■ Material for this exercise
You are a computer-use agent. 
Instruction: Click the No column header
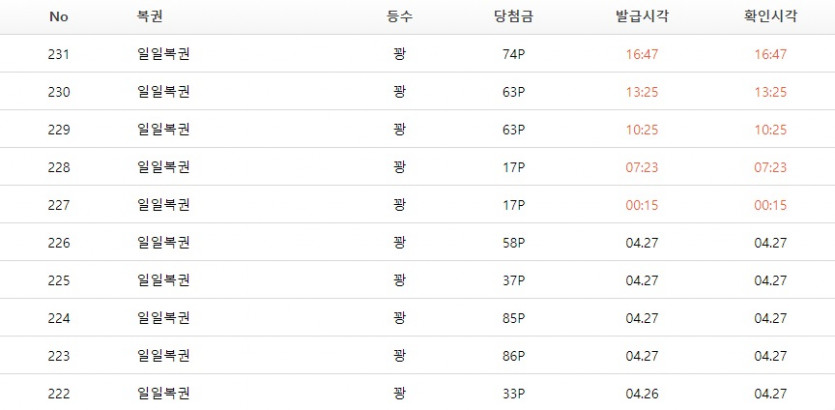[58, 17]
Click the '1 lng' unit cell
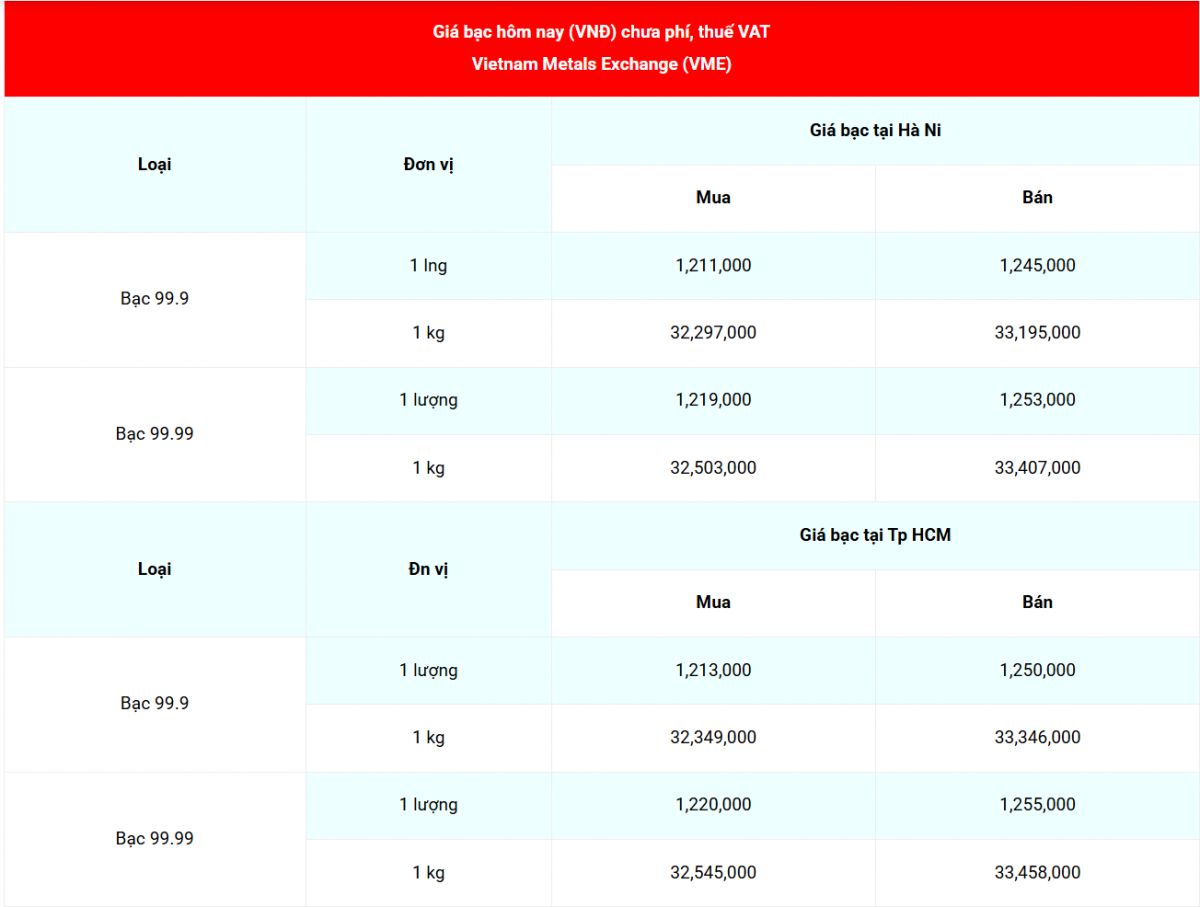1200x907 pixels. 428,265
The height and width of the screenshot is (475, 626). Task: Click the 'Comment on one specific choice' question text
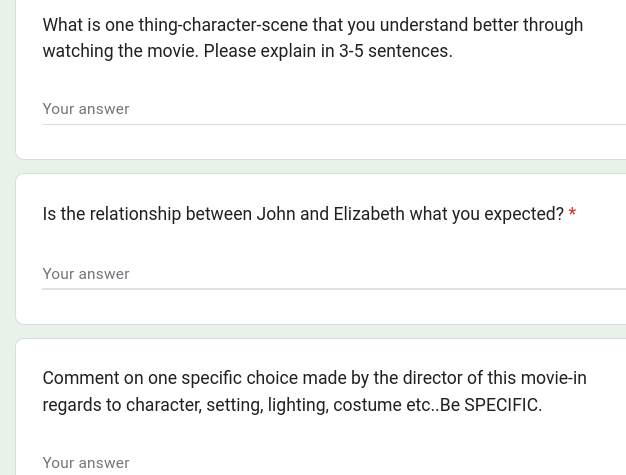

■ Set problem
Write out each of the items above again word for word, leaving out the pictures.

■ Full solution
You are a computer-use agent. 
Instruction: Click the No column header
[58, 17]
Click the '1 lng' unit cell
1200x907 pixels. 428,265
The height and width of the screenshot is (475, 626). Task: Click the 'Comment on one specific choice' question text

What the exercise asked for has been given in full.